|
It's a bummer that you've been downvoted, because it really does seem like people here have not operated databases at scale. I will never claim that we were great at managing databases at Twilio, but often a schema change would take hours, days, or even a week or two to complete. We're taking about tables with hundreds of millions of rows, or more. We'd start the change on a DB replica. When it would finish, we would have to wait for the replica to catch up with the primary. Then we would bring up new replicas, replicating from the replica with the new schema. Finally that replica would get promoted to primary, with all the old replicas (and the old primary, of course) removed from service, and the new replicas brought in. Only then could we deploy code that was aware of and used the updated schema. The previous code of course had to ignore unknown columns, and if we ever wanted to drop a column, we had to first deploy code that would stop using that column. Any column type changes would need to be backwards-compatible. If that wasn't possible, we'd have to add a new column and backfill it. Adding indexes would usually be fine without preparatory code changes, but if we wanted to drop an index we'd first have to make sure there were no queries still depending on it. Even for a "small" schema change that "only" took minutes or a few tens of seconds to complete, we'd still have to use this process. What, do you think we'd shut part or all of a real-time communications platform down while we do a schema change? Of course not. The idea that the application could or should be in control of this process, or could always be in sync with the database when it came to its understanding of the schema, is impossibly unrealistic. |
> The idea that the application could or should be in control of this process, or could always be in sync with the database when it came to its understanding of the schema, is impossibly unrealistic.
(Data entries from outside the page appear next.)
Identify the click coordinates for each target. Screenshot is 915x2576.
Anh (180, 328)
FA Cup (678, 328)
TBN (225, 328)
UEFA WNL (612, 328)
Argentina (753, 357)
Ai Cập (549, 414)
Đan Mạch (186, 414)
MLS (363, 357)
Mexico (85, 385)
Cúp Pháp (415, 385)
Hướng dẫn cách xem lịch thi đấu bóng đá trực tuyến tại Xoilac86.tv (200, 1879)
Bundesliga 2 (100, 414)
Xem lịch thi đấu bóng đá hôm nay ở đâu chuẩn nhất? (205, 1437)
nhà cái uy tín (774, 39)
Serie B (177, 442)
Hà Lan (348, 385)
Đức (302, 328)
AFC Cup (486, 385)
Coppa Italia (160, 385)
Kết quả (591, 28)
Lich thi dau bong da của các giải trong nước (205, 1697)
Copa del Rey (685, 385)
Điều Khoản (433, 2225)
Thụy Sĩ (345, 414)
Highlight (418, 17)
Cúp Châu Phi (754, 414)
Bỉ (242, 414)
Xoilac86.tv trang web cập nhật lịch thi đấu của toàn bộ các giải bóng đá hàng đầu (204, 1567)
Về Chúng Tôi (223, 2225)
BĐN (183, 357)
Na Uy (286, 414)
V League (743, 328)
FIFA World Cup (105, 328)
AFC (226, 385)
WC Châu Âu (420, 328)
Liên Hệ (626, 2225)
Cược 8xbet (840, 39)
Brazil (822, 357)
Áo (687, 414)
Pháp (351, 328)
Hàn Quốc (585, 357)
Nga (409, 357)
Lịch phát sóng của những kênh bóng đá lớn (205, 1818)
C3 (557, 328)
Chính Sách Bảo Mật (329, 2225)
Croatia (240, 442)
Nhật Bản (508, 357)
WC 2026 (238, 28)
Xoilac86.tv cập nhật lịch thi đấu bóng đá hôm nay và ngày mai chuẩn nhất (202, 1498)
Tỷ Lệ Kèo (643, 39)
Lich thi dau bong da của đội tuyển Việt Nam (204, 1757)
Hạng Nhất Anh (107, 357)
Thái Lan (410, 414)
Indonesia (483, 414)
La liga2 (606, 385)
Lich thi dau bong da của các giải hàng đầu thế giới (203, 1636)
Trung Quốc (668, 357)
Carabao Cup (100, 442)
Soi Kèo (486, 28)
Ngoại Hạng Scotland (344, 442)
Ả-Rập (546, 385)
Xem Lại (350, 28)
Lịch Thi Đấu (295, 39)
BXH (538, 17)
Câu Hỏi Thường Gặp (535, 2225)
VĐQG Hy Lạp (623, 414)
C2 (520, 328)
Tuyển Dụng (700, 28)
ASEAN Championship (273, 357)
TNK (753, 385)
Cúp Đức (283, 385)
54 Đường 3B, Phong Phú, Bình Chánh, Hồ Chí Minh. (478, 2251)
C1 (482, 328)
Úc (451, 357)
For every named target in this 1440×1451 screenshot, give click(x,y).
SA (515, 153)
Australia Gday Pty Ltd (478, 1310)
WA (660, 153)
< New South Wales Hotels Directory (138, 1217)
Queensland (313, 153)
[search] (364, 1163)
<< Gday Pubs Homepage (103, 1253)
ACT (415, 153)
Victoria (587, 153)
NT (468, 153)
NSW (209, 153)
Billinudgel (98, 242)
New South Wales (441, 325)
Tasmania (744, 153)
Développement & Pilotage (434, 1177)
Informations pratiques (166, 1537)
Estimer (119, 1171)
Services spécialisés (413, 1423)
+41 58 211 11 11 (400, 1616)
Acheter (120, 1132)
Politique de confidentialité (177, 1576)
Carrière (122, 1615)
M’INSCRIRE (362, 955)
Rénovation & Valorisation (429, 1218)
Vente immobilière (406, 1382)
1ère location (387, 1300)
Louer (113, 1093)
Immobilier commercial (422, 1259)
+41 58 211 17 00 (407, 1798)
These days my attitude is to treat databases as a completely separate service from the application code, which they effectively are. They're on a different set of servers, and the interface they provide is the columns/tables/views/etc, accessed through SQL. So yeah, no breaking changes, and the only thing application code should care about is if the queries it tries to execute return the expected sets of data, not if the schema itself matches. And certainly not about things like views, triggers or indexes.
This does end up being more overhead than migrations alongside the application code, which I know a lot of developers prefer because they're easier to use, but the approach just doesn't work after a certain scale.
(to be clear, I still use Liquibase etc to manage migrations, the process for applying those changes is just completely separate from deploying application code.)